[Start of section]

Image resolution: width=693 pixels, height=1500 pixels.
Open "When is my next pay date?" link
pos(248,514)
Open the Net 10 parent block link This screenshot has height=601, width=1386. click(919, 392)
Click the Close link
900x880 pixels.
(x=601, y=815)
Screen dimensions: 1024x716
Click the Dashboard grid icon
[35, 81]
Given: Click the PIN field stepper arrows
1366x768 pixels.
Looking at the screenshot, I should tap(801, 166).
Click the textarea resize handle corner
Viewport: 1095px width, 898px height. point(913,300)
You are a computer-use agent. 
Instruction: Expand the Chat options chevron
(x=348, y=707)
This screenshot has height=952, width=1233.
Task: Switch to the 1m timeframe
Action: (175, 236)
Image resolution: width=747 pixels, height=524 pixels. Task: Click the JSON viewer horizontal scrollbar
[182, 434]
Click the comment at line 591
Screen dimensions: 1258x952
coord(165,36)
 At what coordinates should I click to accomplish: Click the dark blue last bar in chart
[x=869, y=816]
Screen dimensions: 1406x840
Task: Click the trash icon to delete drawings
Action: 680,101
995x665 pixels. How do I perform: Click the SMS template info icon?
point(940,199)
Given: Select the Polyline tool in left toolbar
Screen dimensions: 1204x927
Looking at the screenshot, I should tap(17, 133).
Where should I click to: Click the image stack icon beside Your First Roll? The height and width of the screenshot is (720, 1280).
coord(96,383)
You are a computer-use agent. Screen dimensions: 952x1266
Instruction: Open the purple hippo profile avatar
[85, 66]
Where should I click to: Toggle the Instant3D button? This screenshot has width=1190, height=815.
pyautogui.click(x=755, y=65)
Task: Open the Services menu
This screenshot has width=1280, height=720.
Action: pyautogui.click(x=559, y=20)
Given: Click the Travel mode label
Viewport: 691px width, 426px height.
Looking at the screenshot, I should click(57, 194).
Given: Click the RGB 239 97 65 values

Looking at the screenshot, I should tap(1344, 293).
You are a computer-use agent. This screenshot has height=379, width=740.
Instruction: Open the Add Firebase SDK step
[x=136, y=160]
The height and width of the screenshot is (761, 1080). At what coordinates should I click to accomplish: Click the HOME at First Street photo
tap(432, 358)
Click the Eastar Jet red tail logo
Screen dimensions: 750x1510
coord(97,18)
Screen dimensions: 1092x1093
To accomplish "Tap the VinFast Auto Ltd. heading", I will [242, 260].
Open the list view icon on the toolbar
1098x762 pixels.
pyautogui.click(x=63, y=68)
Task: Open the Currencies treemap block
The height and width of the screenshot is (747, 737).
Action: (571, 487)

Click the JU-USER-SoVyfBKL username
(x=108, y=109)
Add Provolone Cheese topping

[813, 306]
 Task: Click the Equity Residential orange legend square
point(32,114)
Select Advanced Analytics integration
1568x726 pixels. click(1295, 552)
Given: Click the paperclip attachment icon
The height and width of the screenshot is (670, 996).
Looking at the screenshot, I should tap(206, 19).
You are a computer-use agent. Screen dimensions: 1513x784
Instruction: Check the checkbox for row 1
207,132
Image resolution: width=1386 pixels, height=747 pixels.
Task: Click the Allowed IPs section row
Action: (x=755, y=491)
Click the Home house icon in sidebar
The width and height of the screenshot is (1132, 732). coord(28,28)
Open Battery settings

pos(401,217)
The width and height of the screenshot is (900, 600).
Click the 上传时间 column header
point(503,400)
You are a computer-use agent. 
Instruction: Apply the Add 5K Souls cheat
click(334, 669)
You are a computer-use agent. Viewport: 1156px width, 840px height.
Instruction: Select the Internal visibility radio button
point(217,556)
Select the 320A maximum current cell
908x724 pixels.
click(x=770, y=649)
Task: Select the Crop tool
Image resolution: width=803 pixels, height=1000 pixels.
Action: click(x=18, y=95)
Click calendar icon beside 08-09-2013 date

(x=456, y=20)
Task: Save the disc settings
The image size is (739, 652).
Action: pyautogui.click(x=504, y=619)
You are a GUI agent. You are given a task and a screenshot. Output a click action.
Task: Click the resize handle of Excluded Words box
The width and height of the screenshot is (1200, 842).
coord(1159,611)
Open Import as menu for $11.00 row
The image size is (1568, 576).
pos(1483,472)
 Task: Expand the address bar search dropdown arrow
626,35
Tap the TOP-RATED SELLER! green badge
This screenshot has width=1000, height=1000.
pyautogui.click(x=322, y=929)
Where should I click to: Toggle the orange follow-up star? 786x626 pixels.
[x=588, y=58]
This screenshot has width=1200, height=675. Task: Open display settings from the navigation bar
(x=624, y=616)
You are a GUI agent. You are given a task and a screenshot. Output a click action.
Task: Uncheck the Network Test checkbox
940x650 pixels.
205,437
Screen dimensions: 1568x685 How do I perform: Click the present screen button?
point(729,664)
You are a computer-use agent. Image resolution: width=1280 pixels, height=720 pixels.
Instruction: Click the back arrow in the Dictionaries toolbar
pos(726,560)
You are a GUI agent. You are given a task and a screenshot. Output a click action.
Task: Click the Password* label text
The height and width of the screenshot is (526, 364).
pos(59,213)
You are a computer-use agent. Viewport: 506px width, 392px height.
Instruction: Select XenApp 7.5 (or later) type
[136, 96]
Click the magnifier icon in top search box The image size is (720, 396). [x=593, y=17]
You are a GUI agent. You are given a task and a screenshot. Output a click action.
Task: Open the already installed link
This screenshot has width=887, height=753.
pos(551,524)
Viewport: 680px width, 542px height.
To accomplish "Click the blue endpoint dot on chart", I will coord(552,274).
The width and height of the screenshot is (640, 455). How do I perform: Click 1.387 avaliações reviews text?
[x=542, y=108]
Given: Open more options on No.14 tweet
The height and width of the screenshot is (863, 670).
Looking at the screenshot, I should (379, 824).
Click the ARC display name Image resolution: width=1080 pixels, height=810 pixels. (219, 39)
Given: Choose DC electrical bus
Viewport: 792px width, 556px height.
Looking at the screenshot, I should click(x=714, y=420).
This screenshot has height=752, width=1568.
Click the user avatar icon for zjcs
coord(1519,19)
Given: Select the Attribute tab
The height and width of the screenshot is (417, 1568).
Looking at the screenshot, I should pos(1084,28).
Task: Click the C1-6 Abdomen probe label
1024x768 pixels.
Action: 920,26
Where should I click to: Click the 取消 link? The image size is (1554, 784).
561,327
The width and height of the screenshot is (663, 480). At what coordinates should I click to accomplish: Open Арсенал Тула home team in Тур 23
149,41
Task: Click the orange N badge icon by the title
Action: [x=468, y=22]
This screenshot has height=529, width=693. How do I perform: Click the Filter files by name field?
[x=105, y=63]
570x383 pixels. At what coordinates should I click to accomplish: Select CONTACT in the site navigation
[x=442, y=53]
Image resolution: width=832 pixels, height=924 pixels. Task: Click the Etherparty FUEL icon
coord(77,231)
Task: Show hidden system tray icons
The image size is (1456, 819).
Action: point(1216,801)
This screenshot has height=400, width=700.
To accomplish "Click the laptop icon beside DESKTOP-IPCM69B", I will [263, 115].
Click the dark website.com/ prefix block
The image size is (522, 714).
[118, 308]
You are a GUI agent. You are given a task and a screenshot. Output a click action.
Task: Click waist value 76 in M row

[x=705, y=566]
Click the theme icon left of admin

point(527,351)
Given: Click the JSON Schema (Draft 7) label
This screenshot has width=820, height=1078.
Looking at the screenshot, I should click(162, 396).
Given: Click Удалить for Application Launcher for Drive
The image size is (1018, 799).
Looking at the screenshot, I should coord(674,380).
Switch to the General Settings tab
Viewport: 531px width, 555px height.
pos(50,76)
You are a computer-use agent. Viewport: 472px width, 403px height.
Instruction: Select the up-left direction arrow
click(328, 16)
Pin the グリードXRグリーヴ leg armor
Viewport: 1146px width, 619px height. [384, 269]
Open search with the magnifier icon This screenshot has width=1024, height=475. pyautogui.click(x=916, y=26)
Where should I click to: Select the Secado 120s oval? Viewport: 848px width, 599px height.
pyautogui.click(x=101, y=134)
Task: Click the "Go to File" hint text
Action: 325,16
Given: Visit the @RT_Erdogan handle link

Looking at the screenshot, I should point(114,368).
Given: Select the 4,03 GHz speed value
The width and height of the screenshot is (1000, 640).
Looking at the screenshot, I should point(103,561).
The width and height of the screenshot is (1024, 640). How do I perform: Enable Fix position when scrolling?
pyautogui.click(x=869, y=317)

[End of section]

- _Instructions for the task_:
Would you copy, unchanged, the stretch of the records above that begins at the line containing "Instruction: Open the purple" and ends at the line containing "Task: Open the Services menu", and only that?

- _Reply to the task_:
Instruction: Open the purple hippo profile avatar
[85, 66]
Where should I click to: Toggle the Instant3D button? This screenshot has width=1190, height=815.
pyautogui.click(x=755, y=65)
Task: Open the Services menu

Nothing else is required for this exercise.